Die Prana-Zentren an den Händen sind in der Lage, beide grundlegenden Arten von Prana aufzunehmen. Sind die Handflächen nach oben gerichtet, empfangen sie solares Prana, während sich nach unten gerichtete Handflächen für das planetarische Prana öffnen.
Lunares Prana
Lunares Prana ist von silbergrauer Farbe. Hinsichtlich seiner Dichte liegt es zwischen dem leichten solaren Prana und dem dichten planetaren Prana. Es enthält eine subtilere, schwankende Energie, die sich im Rhythmus des Mondes und seiner verschiedenen Phasen entfaltet.
Auf der gegenwärtigen Stufe der menschlichen Evolution stellt das lunare Prana eine Energieform dar, die von den primären aufnehmenden Zentren am wenigsten genutzt wird. Es gelangt vor allem über den Hypothalamus und die Hypophyse in den menschlichen Organismus – Strukturen, die eng mit der hormonellen Regulation, biologischen Rhythmen sowie den Reaktionen des Körpers auf Licht und Dunkelheit verknüpft sind.
Lunares Prana übt einen starken Einfluss auf die höheren Chakras aus. Während es das fünfte Chakra teilweise beeinflusst, wirkt es weitaus stärker auf das sechste und siebte Chakra. Seine Energie ist somit vornehmlich mit Wahrnehmung, Intuition, Bewusstsein und der Öffnung subtilerer Ebenen menschlicher Erfahrung verbunden.

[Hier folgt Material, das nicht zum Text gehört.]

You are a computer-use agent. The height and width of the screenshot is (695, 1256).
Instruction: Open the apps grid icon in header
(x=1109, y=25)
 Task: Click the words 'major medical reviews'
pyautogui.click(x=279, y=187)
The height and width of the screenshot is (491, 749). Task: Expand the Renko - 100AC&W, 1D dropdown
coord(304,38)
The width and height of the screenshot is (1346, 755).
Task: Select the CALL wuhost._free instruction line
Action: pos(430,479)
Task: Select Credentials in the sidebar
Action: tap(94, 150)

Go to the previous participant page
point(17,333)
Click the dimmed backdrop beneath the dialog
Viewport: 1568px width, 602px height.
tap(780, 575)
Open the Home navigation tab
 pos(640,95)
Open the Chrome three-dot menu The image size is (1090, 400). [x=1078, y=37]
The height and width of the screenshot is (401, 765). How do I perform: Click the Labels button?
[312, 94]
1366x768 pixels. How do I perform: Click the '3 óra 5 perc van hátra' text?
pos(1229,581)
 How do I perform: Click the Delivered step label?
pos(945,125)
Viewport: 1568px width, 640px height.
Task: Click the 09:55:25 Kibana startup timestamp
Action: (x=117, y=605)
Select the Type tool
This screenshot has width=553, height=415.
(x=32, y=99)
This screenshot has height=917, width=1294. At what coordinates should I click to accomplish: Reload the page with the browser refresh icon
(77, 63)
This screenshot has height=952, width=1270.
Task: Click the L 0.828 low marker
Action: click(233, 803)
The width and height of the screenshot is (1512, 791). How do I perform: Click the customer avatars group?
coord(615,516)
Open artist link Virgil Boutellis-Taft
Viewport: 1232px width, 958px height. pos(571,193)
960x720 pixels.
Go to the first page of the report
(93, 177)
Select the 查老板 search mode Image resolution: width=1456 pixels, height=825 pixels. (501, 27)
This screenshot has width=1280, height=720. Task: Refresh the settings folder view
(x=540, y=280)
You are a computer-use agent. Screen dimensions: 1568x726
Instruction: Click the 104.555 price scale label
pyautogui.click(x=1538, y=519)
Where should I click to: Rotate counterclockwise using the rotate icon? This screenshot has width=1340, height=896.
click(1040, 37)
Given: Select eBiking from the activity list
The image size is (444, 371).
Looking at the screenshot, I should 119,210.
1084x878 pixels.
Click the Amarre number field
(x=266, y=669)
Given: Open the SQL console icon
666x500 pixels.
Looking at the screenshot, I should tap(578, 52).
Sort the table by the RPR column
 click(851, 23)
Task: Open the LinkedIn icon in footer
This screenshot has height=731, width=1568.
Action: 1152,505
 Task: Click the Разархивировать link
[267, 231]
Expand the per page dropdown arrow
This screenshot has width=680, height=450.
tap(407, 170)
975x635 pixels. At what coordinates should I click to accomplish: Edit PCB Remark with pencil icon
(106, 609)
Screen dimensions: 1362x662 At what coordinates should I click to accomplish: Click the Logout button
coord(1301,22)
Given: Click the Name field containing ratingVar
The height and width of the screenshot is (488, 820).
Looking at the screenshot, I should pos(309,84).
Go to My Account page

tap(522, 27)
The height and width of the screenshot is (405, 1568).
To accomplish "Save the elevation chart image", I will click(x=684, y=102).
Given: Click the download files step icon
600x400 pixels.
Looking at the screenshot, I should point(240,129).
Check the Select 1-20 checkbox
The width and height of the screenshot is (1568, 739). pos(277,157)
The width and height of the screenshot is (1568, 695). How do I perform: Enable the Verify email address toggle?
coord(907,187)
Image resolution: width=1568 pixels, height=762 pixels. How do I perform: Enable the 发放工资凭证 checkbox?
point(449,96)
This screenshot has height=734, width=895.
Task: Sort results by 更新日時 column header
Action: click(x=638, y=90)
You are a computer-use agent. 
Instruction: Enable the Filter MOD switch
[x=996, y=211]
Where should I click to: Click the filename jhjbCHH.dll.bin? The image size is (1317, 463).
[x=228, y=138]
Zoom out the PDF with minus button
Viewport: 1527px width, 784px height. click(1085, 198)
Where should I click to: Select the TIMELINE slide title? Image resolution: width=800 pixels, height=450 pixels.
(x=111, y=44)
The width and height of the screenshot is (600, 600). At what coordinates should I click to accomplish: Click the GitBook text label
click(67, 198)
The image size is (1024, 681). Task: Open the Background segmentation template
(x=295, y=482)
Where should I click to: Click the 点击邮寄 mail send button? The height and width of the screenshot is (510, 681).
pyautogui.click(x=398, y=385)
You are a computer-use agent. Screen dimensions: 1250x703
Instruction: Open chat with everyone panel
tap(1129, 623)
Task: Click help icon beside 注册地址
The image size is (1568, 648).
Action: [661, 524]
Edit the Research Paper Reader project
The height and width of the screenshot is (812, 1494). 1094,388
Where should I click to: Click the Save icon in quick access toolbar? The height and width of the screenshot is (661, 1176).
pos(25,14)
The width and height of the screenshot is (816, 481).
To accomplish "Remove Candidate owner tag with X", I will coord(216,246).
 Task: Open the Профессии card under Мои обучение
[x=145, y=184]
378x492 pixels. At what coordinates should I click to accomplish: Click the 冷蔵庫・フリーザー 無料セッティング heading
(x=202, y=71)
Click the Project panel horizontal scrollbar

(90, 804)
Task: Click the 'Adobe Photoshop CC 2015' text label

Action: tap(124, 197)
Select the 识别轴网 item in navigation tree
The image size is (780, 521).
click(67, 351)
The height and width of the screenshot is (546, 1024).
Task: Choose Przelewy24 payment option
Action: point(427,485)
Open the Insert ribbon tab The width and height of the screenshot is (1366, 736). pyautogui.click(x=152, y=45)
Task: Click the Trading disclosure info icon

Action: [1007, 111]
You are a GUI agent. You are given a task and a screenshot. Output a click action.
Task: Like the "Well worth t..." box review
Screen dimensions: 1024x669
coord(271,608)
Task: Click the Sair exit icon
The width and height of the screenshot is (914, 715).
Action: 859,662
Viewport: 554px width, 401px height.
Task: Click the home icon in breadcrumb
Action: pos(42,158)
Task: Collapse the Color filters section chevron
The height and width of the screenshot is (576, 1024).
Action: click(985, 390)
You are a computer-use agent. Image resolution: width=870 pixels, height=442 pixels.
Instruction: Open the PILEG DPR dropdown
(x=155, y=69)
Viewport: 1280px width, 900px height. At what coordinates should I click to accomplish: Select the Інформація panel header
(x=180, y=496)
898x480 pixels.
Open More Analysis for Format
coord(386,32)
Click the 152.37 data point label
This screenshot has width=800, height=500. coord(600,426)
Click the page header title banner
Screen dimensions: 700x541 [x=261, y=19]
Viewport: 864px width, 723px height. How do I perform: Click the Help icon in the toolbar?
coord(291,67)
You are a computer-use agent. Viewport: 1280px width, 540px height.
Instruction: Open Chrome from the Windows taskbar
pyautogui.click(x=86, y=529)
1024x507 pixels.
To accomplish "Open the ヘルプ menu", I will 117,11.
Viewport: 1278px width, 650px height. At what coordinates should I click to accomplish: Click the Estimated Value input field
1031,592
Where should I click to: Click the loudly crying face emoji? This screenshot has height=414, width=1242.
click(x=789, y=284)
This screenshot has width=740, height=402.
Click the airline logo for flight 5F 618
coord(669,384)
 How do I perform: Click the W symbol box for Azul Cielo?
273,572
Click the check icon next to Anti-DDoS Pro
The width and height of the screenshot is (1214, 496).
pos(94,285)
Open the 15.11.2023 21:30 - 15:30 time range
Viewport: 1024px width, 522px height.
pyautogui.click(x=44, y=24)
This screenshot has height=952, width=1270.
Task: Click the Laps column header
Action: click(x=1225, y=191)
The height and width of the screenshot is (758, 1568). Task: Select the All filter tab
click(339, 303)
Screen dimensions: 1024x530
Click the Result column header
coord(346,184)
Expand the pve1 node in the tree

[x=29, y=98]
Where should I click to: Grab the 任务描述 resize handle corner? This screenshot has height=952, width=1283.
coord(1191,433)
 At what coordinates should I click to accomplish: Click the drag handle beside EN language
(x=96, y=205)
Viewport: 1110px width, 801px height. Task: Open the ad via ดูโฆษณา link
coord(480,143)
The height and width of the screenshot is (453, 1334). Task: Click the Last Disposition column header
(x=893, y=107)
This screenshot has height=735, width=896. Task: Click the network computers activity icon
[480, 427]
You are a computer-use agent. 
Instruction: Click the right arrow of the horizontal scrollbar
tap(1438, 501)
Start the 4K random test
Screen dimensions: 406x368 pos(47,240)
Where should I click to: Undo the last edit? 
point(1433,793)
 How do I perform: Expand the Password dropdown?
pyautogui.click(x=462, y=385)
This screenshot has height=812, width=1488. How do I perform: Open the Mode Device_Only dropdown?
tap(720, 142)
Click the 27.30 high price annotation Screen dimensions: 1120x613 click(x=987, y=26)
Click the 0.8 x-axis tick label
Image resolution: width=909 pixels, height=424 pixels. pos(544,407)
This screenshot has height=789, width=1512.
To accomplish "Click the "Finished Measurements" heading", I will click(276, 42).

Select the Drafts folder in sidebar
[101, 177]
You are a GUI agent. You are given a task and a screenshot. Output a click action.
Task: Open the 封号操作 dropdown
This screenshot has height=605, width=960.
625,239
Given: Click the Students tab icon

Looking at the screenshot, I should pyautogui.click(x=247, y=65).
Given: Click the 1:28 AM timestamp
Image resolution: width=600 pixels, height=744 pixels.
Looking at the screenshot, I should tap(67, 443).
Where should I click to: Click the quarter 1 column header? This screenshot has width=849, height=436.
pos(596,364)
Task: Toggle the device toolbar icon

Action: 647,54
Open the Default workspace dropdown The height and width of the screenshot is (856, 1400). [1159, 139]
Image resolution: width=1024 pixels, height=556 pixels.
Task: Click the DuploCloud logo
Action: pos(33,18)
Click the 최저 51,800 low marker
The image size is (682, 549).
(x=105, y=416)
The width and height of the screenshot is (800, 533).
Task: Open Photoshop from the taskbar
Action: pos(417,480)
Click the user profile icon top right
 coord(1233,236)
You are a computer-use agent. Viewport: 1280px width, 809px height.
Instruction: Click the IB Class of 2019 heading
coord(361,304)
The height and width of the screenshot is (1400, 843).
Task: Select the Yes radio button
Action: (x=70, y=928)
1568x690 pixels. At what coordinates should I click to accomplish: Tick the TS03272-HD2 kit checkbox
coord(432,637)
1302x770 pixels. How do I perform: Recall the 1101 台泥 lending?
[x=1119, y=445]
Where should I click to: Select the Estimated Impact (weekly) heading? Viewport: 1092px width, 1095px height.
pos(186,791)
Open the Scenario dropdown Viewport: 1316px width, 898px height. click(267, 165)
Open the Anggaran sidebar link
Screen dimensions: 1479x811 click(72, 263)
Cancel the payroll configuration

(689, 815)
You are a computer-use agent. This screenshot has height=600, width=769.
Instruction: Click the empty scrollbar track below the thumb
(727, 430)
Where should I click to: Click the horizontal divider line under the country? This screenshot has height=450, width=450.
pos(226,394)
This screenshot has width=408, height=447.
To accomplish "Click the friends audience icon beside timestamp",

Die Polarität des lunaren Prana wandelt sich entsprechend den Mondphasen. Der Neumond besitzt eine Yin-Polarität, wohingegen der Vollmond eine Yang-Polarität aufweist. Während der Übergangsphasen vermischen sich die beiden Prinzipien und wechseln sich in unterschiedlichen Anteilen ab, wodurch ein dynamischer energetischer Einfluss entsteht.